Si nombre de projets internationaux oeuvrent pour un accès distribué à des catalogues de divers pays, les modalités de fourniture des documents qu'il implique jouent un rôle important.
Le projet DALI (Document and Library Integration) réunissant l'Irlande, le Royaume-Uni et la Grèce, étudie le développement et l'évaluation d'un service de fourniture de documents multimédia dans un environnement distribué en utilisant des protocoles standard (WAIS et Z39.50 pour la recherche dans les catalogues, ILL, HTTP et le service Item Order de Z39.50 pour la demande de documents, le courrier électronique et HTTP pour la fourniture).
Les possibilités d'accès intégré à des catalogues que fournit un standard tel Z39.50 semblent donc en mesure d'élargir la notion de catalogue collectif au-delà des limites nationales. Elles invitent cependant de manière encore plus pressante à prendre conscience de l'évolution dans la conception des OPACs, les modalités de catalogage et l'accès au document qui l'accompagne nécessairement.

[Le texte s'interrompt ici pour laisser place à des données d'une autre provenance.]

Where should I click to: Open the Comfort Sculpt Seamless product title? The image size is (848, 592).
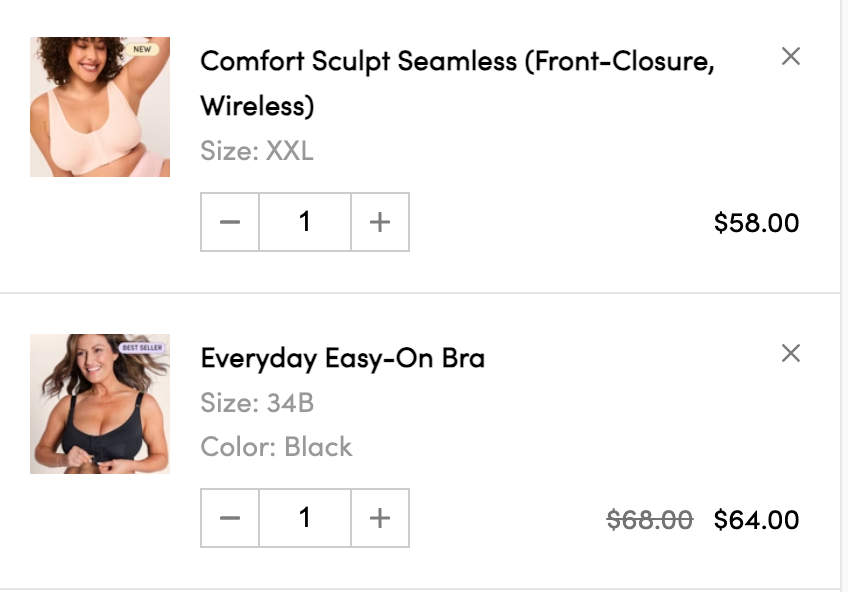pyautogui.click(x=458, y=83)
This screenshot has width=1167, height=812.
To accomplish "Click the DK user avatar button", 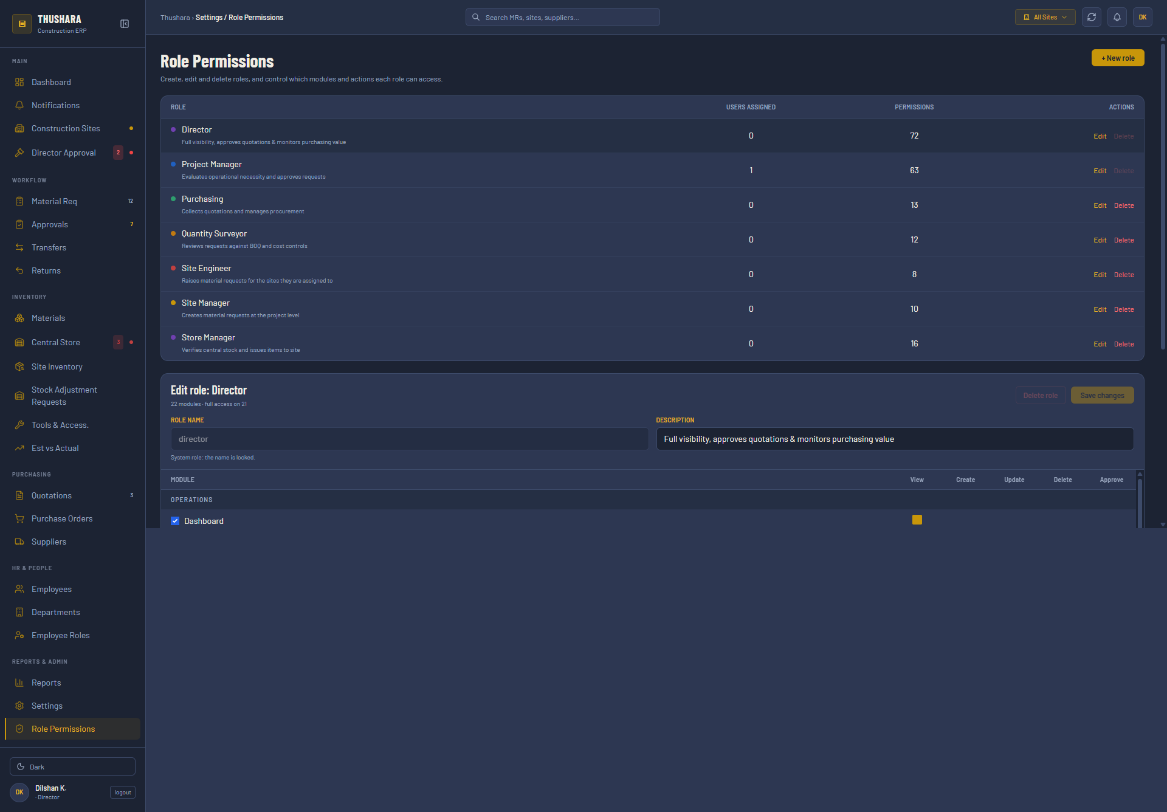I will point(1142,17).
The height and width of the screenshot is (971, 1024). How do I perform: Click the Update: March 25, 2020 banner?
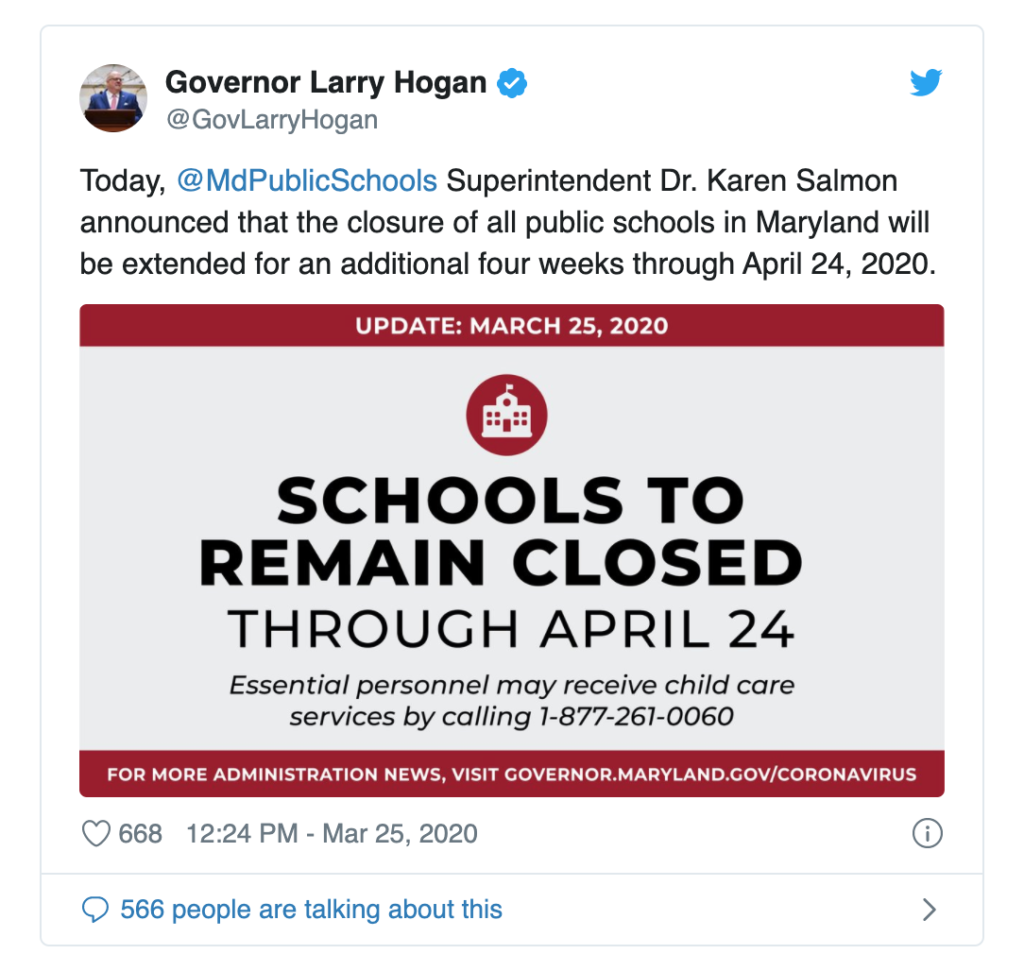coord(512,325)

Plus intéressante encore et autorisant des applications originales apparaît la constitution de catalogues nationaux ou internationaux spécialisés. En effet, l'accès réparti à des bases bibliographiques multiples peut être exploité afin de constituer un catalogue "virtuel" des documents disponibles dans un domaine précis. Celui-ci prolonge en quelque sorte les compilations de ressources dans une discipline donnée proposées par certains sites Web afin de compléter les services offerts.
Le projet EURILIA (European Initiative in Library and Information in Aerospace) se donne pour objectif de développer une interface standard basée sur SR qui fournisse un accès commun aux catalogues en ligne de bibliothèques dans le domaine de l'aérospatiale, incluant le feuilletage dans des bases d'images et la fourniture de documents (O'Flaherty, 1995). C'est un exemple intéressant de coopération entre industries européennes et établissements universitaires pour l'établissement d'un système pan-européen permettant un accès libre à l'ensemble des ressources disponibles dans un domaine donné. Une étude du potentiel commercial de l'opération est également envisagée.

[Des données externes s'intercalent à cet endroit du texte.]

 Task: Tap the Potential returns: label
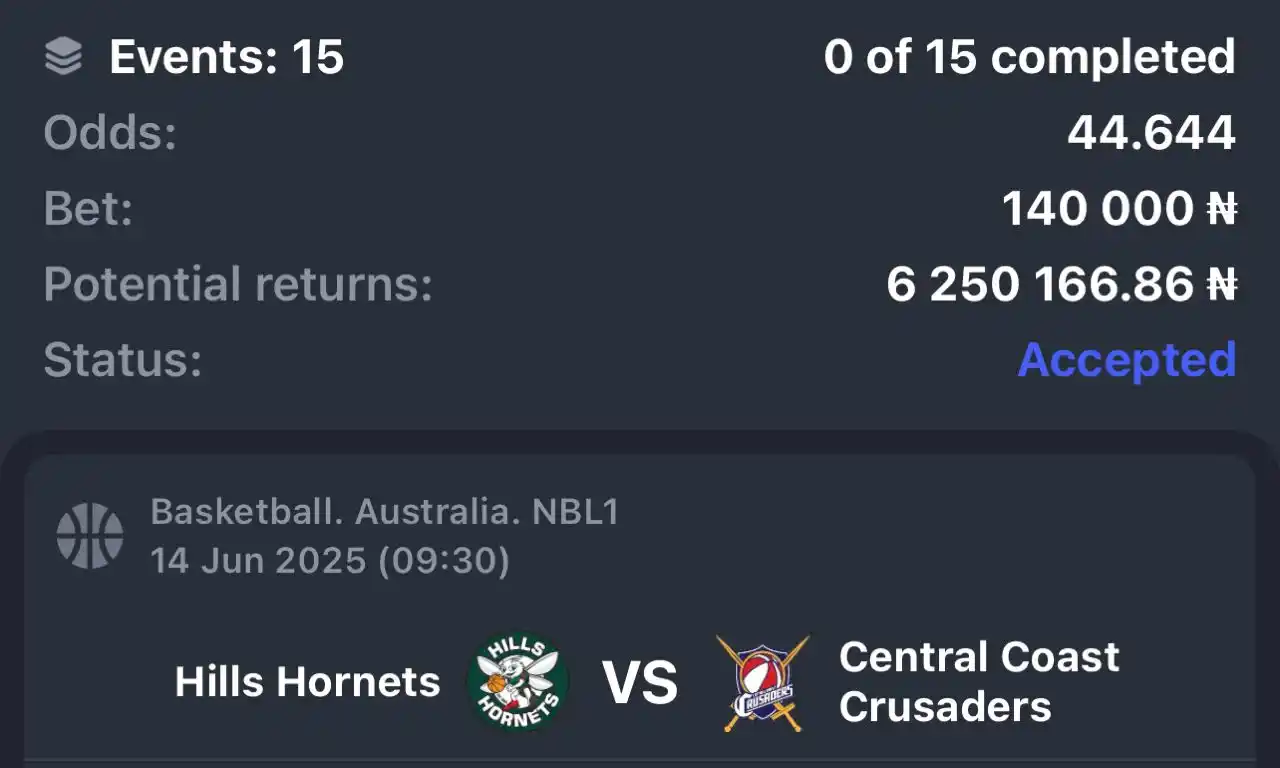(x=238, y=285)
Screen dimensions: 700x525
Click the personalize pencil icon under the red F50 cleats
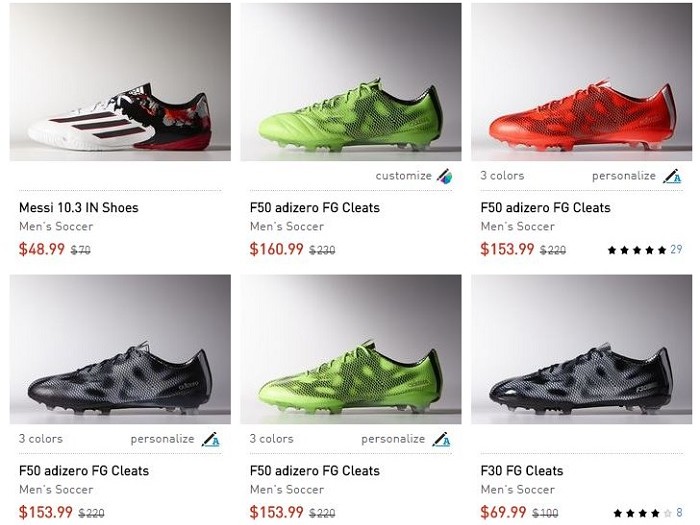click(x=672, y=176)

Il a déjà été fait mention des projets Jukebox et Paragon pour la mise en commun des archives sonores de l'Italie, le Royaume-Uni et le Danemark en y autorisant un accès réparti.
De manière encore plus complète, UNIVERSE[26] se propose d'offrir un catalogue technique et un catalogue dans le domaine de l'environnement pan-européens. Il devrait en effet intégrer la recherche transparente dans des bases hétérogènes, la fourniture de documents multimédias et le prêt entre bibliothèques associés à la consultation ainsi que le catalogage partagé.
Le projet Aquarelle[27] vise à développer un réseau d'information sur le patrimoine culturel engageant des musées et des institutions culturelles de toutes nationalités. Plutôt que de créer une base de données centralisée, chaque établissement documentant ses propres objets et mettant à jour les fiches correspondantes, il a été choisi de définir des normes pour représenter l'information (SGML) et des protocoles de communication pour accéder de manière distribuée aux différents serveurs (Z39.50). Basé sur le concept d'hypermédia distribué, le système d'information Aquarelle devrait permettre la diffusion de requêtes vers tous les serveurs susceptibles de contenir des informations relatives à un thème donné tout en exploitant les thesauri multilingues existants. L'enrichissement des notices de référence sera développé, eu égard au type particulier des documents, stockés séparément dans des fichiers, auxquels elles permettront d'accéder.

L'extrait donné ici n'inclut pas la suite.